New photograph of Rabbi Kook unveiled

 


Rabbi Kook museum publishes photograph of Rabbi Kook with mayor of Chicago from rabbinical delegation to the US in 1924.

Beit HaRav Kook, the Rabbi Kook Museum, has published a newly unveiled photograph of Rabbi Avraham Yitzchak HaCohen Kook, the first Chief Ashkenazi Rabbi of pre-state Israel. The picture was taken during Rabbi Kook's meeting with the mayor of Chicago, William Emmett Dever, during his visit to the United States in 1924.

In early 1924, a delegation of rabbis arrived in the Port of New York, which included Rabbi Kook, Rabbi Avraham Dover Shapira, and Rabbi Moshe Mordechai Epstein.

The purpose of the delegation was to raise funds for yeshivas in Europe and Israel. In practice, the visit strengthened the connection of the young American Jewish communities in the United States and Canada with the longstanding Jewish communities from Europe and Israel. In addition to the donations collected, the rabbis' visit accelerated the trend of young people from America to travel and study in yeshivas in Israel and Europe.

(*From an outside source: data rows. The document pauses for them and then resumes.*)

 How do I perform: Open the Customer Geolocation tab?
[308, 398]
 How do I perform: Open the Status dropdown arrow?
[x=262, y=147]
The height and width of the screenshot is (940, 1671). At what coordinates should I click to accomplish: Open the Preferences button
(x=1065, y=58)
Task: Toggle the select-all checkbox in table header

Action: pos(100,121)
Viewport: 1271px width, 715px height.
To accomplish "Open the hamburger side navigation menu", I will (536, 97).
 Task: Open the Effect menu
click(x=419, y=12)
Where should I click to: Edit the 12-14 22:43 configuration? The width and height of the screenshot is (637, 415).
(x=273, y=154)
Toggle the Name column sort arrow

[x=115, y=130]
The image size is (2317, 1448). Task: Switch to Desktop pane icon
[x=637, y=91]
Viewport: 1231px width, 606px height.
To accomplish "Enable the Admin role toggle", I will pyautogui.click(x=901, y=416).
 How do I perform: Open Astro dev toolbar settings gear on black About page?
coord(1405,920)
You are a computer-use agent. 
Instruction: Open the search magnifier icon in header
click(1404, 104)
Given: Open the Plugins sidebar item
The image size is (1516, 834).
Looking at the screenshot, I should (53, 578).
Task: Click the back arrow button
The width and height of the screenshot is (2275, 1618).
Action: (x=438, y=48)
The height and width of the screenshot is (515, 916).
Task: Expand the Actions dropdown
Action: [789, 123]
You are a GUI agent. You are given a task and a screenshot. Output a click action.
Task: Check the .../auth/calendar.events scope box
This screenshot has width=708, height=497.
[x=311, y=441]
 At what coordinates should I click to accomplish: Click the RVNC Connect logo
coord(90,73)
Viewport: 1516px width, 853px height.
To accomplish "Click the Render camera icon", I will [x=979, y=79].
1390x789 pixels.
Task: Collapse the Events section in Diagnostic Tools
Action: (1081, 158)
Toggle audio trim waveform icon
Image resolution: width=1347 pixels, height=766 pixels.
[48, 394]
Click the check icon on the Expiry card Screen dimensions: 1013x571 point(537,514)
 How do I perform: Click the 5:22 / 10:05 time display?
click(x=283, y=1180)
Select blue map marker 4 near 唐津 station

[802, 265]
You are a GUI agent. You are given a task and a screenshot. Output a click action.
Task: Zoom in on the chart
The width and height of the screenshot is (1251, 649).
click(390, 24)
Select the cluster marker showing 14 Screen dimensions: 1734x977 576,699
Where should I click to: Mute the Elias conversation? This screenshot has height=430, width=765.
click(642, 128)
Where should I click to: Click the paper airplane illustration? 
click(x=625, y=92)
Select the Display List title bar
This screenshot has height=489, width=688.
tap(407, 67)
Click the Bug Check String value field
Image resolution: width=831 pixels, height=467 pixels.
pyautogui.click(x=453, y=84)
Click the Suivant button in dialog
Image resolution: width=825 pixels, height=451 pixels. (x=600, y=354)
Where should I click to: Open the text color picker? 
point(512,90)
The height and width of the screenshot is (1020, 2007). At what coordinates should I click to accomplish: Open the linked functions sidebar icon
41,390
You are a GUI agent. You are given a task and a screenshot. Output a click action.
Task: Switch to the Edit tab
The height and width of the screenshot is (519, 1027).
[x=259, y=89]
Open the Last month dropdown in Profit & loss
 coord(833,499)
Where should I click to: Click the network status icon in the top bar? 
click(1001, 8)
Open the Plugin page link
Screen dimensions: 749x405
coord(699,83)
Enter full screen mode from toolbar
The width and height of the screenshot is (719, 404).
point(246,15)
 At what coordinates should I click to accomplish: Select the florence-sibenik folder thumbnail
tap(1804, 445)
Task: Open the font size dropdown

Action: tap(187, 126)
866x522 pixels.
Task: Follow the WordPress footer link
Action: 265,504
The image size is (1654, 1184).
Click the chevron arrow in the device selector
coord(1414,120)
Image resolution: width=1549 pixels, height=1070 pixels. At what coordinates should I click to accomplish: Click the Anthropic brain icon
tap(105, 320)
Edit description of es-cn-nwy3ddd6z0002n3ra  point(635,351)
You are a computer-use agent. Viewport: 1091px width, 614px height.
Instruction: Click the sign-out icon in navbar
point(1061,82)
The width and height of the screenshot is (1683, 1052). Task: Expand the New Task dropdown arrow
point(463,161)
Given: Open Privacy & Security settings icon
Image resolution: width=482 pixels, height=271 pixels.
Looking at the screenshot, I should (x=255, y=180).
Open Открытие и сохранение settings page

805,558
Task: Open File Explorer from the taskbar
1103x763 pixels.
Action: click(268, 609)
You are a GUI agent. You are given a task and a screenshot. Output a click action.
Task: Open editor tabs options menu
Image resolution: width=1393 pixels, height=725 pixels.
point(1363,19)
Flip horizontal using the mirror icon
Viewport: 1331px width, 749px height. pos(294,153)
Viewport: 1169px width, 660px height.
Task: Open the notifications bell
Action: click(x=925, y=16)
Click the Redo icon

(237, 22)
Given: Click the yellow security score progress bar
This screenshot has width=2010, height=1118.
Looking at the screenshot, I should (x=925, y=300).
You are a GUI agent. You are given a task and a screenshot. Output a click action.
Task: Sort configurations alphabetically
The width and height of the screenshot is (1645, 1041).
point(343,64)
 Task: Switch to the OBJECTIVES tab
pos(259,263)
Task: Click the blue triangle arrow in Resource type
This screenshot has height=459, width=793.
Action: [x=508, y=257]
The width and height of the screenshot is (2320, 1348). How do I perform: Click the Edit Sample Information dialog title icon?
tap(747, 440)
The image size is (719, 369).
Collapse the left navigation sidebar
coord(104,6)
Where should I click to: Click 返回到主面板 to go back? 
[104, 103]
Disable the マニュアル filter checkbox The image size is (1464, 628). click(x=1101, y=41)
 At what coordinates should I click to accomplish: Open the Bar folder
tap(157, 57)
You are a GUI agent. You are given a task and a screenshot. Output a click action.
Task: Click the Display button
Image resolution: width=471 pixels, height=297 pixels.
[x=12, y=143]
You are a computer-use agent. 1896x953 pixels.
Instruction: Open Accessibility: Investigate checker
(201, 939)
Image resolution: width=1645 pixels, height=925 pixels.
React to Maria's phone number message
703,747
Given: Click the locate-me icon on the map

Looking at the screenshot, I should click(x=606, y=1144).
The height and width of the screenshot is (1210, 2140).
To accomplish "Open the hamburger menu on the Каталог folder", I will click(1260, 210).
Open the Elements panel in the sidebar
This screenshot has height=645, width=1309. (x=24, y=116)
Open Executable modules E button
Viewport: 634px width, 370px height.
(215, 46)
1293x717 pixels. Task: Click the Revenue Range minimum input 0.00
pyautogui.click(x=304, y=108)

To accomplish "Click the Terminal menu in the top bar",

The audience in the United States was particularly interested in Rabbi Kook, because he represented for them the Land of Israel and religious Zionism. The rabbinical delegation was received with great respect wherever they went. Mayors met with them, and receptions were held in their honor.

 Rabbi Kook even met with then-US President Calvin Coolidge. In fact, Rabbi Kook was the first official Jewish representative to meet with the President of the United States.

Although he had already spoken to the mayor of New York in English, Rabbi Kook preferred to use an interpreter during his conversation with President Calvin Coolidge. Rabbi Kook opened the conversation with an apology for the inconvenience of holding the conversation through an interpreter instead of entirely in English. Later in the conversation, Rabbi Kook thanked the President for the support of the two houses of Congress for the Balfour Declaration, which meant the recognition of the right of the Jewish people to establish a state in the Land of Israel. The president promised that the United States would do everything in its power to help build the Land of Israel. At the end of the conversation, Rabbi Kook expressed to the President a hope that the United States would remain a power of idealism and freedom.